Aquiles permitió que sus caballos descansaran en la playa unos minutos y el hombre y la amazona contemplaron las tranquilas aguas del Egeo rodar hasta la playa vacía. Aquiles no estaba dispuesto a decírselo nunca a aquella perra-loba que lo acompañaba, pero le dolía el corazón al pensar que nunca vería de nuevo a sus camaradas, al astuto Odiseo, al enorme Ayax, al sonriente arquero Teucro, a sus fieles mirmidones, incluso al estúpido y pelirrojo Menelao y su manipulador hermano Agamenón, su némesis. «Es extraño —pensó Aquiles— cómo incluso tus propios enemigos cobran importancia cuando los has perdido.»

Con eso, pensó en Héctor y las cosas que Hefesto le había contado de la
Ilíada
(el otro futuro de Aquiles) y esto hizo que la desesperación se alzara en su interior como la bilis. Volvió la cabeza de su caballo hacia el sur y bebió del odre de vino que llevaba atado al pomo de la silla.

—Y no me creo que ese dios cojo tuviera de verdad la capacidad para casarnos —se quejó Pentesilea tras él—. Eso no han sido más que un montón de bostas de caballo.

—Es rey de todos los dioses —dijo Aquiles, cansado—. ¿Quién mejor para santificar nuestros votos?
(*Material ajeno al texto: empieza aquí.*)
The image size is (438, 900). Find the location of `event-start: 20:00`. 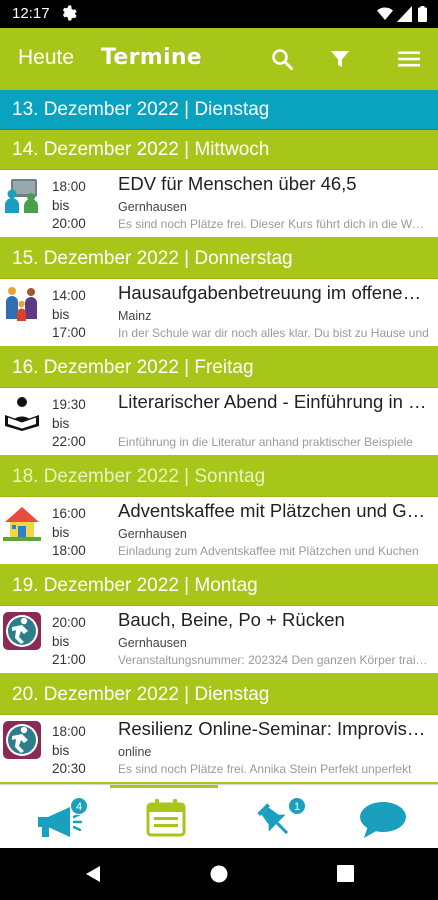

event-start: 20:00 is located at coordinates (69, 622).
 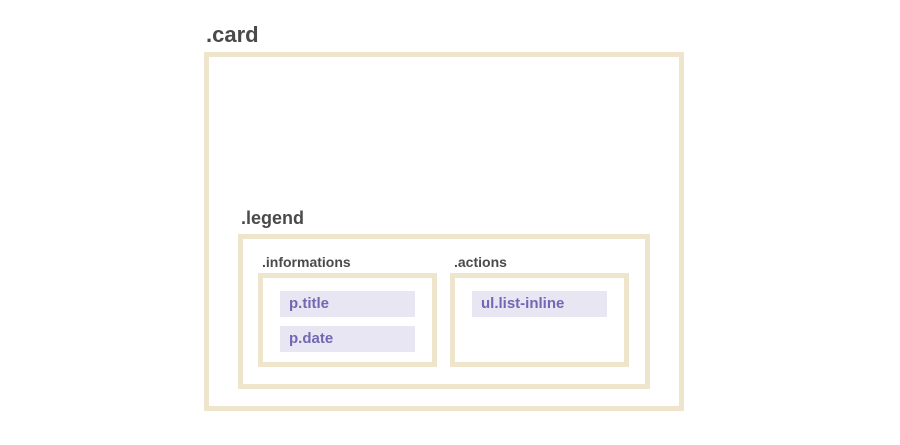 What do you see at coordinates (306, 262) in the screenshot?
I see `informations-label: .informations` at bounding box center [306, 262].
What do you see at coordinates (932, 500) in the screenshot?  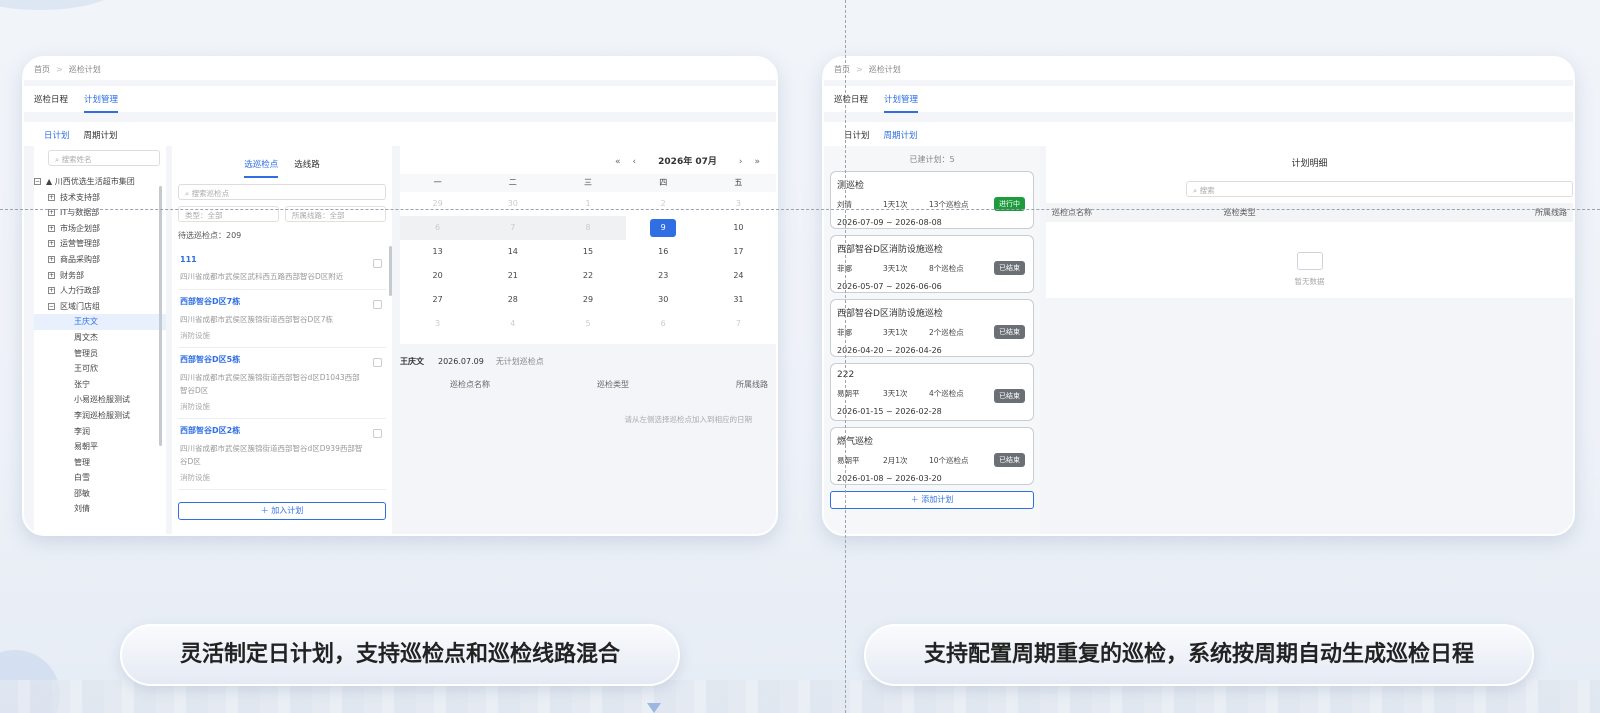 I see `add-plan-button: ＋ 添加计划` at bounding box center [932, 500].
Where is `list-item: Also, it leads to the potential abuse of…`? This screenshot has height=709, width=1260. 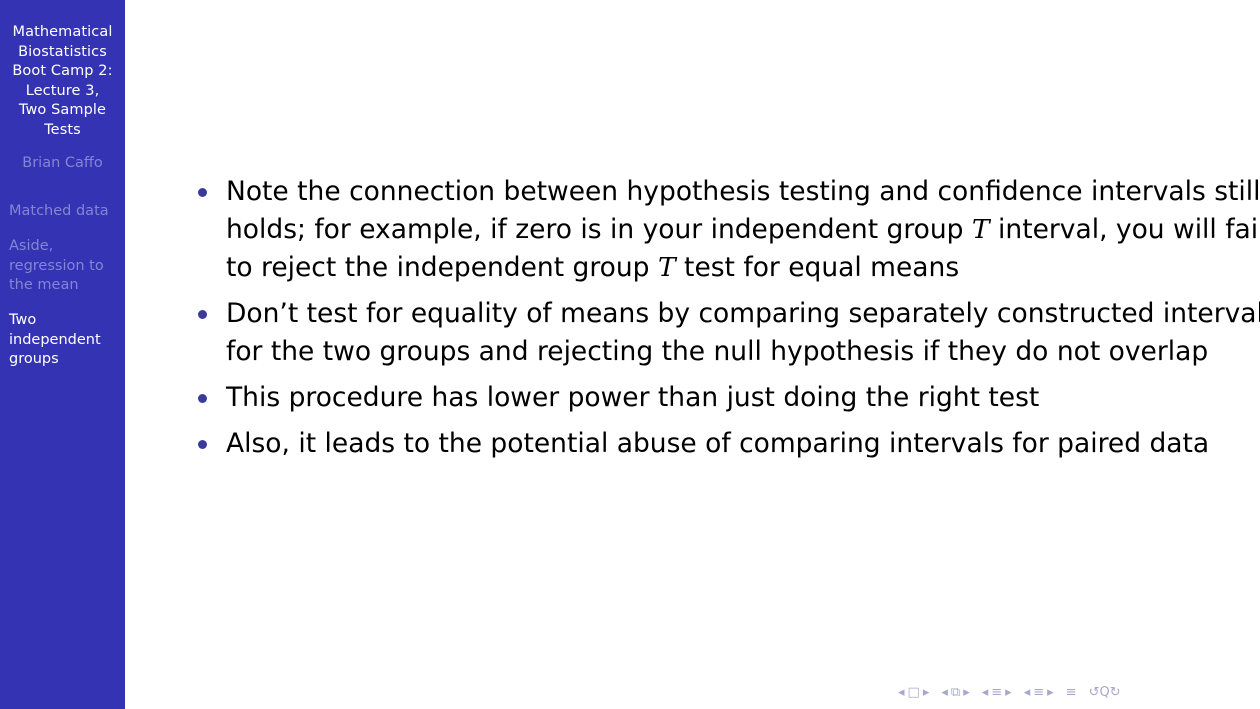
list-item: Also, it leads to the potential abuse of… is located at coordinates (715, 444).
—Puede santificarme el culo —respondió Pentesilea—. ¿Nos vamos?

¿Por qué hacia el sureste? ¿Por qué en esa dirección? ¿Por qué dejamos el campo de batalla?
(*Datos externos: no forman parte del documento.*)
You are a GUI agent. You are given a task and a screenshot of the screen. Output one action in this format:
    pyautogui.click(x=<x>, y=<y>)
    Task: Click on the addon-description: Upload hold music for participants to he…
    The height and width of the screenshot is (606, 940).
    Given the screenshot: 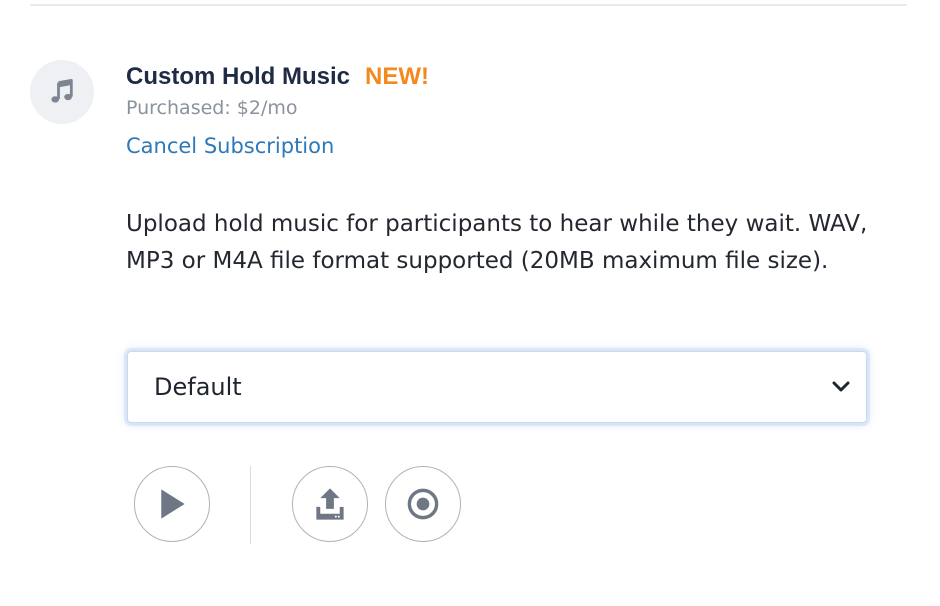 What is the action you would take?
    pyautogui.click(x=497, y=242)
    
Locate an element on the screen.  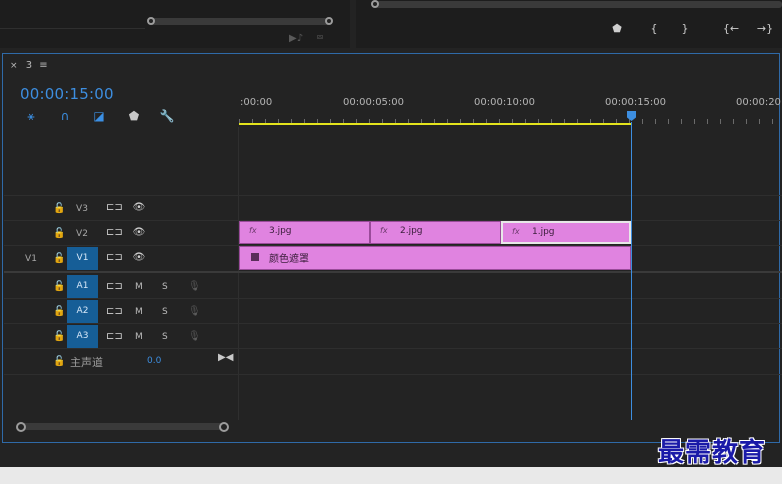
snap-icon: ∩ is located at coordinates (65, 116).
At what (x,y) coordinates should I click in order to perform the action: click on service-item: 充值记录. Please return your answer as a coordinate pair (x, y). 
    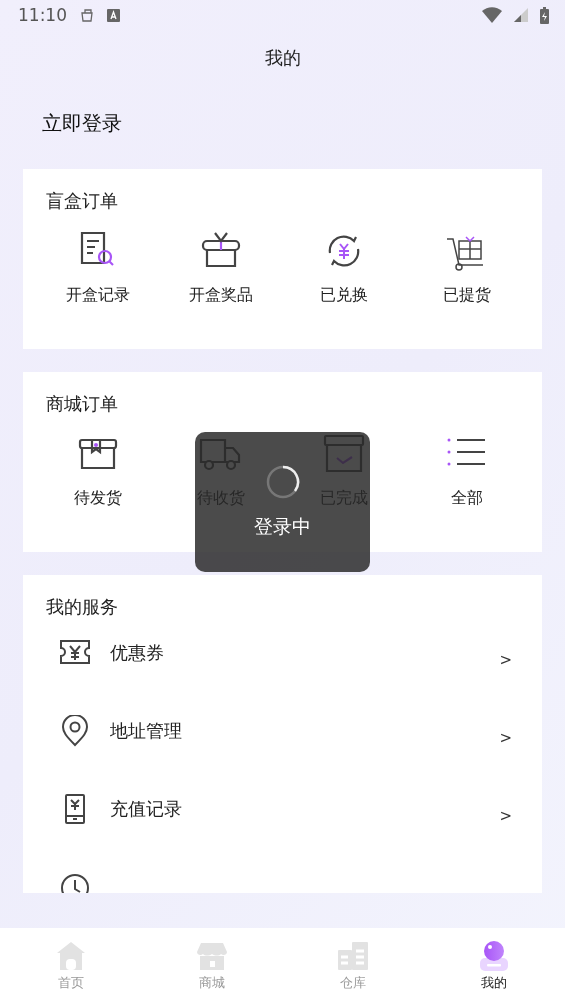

Aquiles no dijo nada hasta que tiró de las riendas de su caballo quince minutos más tarde.

—¿Ves este río, mujer?

—Claro que lo veo. ¿Crees que soy ciega? No es más que el piojoso Escamandro... demasiado denso para beber, demasiado pequeño para sembrar... hermano del río Simois al que se une unos pocos kilómetros corriente arriba.
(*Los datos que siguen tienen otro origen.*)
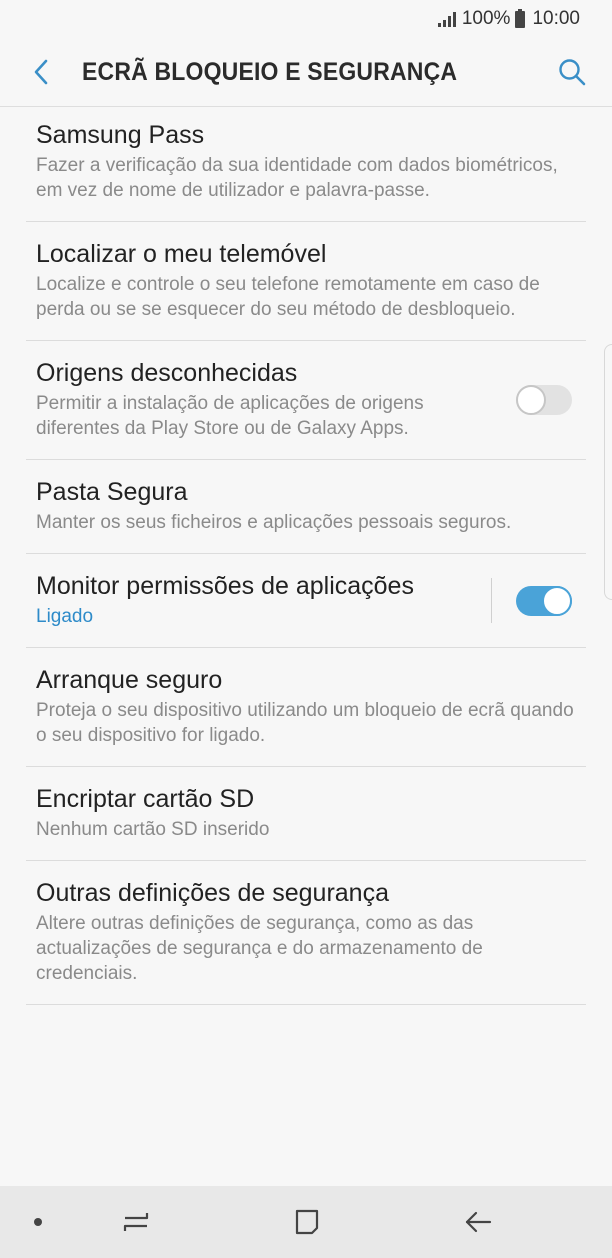 Image resolution: width=612 pixels, height=1258 pixels. I want to click on unknown-sources-toggle, so click(544, 400).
—Aquí, en este río que nosotros llamamos Escamandro y los dioses llaman el santo Xantes —dijo Aquiles—, aquí, según Hefesto, que cita a mi biógrafo Homero, yo hubiese tenido mi mayor
aristeia
, el combate que me habría hecho inmortal incluso antes de matar a Héctor. Aquí, mujer, hubiese combatido al ejército troyano entero con las manos desnudas, ¡y al hinchado dios del río mismo!, y clamado a los cielos: «¡Morid, troyanos, morid! ¡Hasta que me abra paso matando hasta la sagrada Troya!.» Aquí mismo hubiese matado en un frenesí a Tersíloco, Midón, Astípilo, Menón, Trasio, Enio y Ofelestes. Y entonces los peonios hubiesen caído sobre mí por la retaguardia y yo los hubiese matado también. Y allí, al otro lado del río, en el bando troyano, hubiese matado al ambidextro Asteropeo, armado yo con una lanza y él con dos. Ambos hubiésemos fallado, pero yo hubiese abatido al héroe con mi espada mientras intentaba recoger mi gran lanza de la orilla para volver a lanzarla...

Aquiles se detuvo. Pentesilea había desmontado y orinaba detrás de un matorral. El burdo sonido de la mujer haciendo aguas le dio ganas de matar a la amazona allí mismo y dejar su cuerpo para los cuervos carroñeros que estaban posados en las ramas de los arbustos, cerca del río. La ración diaria de carne de los buitres había desaparecido y Aquiles odiaba decepcionarlos.